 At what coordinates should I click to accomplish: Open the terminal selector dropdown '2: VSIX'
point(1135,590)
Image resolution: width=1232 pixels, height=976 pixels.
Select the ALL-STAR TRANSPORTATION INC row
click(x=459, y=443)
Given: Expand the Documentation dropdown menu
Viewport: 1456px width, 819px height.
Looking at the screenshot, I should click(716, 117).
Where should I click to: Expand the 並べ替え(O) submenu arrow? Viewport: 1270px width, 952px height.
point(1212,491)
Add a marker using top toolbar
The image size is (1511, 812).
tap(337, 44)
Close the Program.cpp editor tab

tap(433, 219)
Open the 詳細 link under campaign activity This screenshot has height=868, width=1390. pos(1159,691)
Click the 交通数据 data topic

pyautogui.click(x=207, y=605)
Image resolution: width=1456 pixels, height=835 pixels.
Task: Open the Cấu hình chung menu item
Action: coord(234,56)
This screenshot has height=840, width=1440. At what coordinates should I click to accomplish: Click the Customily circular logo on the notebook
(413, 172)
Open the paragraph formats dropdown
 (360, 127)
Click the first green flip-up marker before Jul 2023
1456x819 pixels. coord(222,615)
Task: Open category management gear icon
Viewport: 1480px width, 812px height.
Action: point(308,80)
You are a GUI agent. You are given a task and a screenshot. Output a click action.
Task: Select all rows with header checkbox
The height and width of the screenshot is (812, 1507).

:::::

■ Exercise description
Everything from the first line above up to and including the line that contains "Given: Expand the Documentation dropdown menu" should be printed exactly; please print only that.

■ Response to the task
 At what coordinates should I click to accomplish: Open the terminal selector dropdown '2: VSIX'
point(1135,590)
Image resolution: width=1232 pixels, height=976 pixels.
Select the ALL-STAR TRANSPORTATION INC row
click(x=459, y=443)
Given: Expand the Documentation dropdown menu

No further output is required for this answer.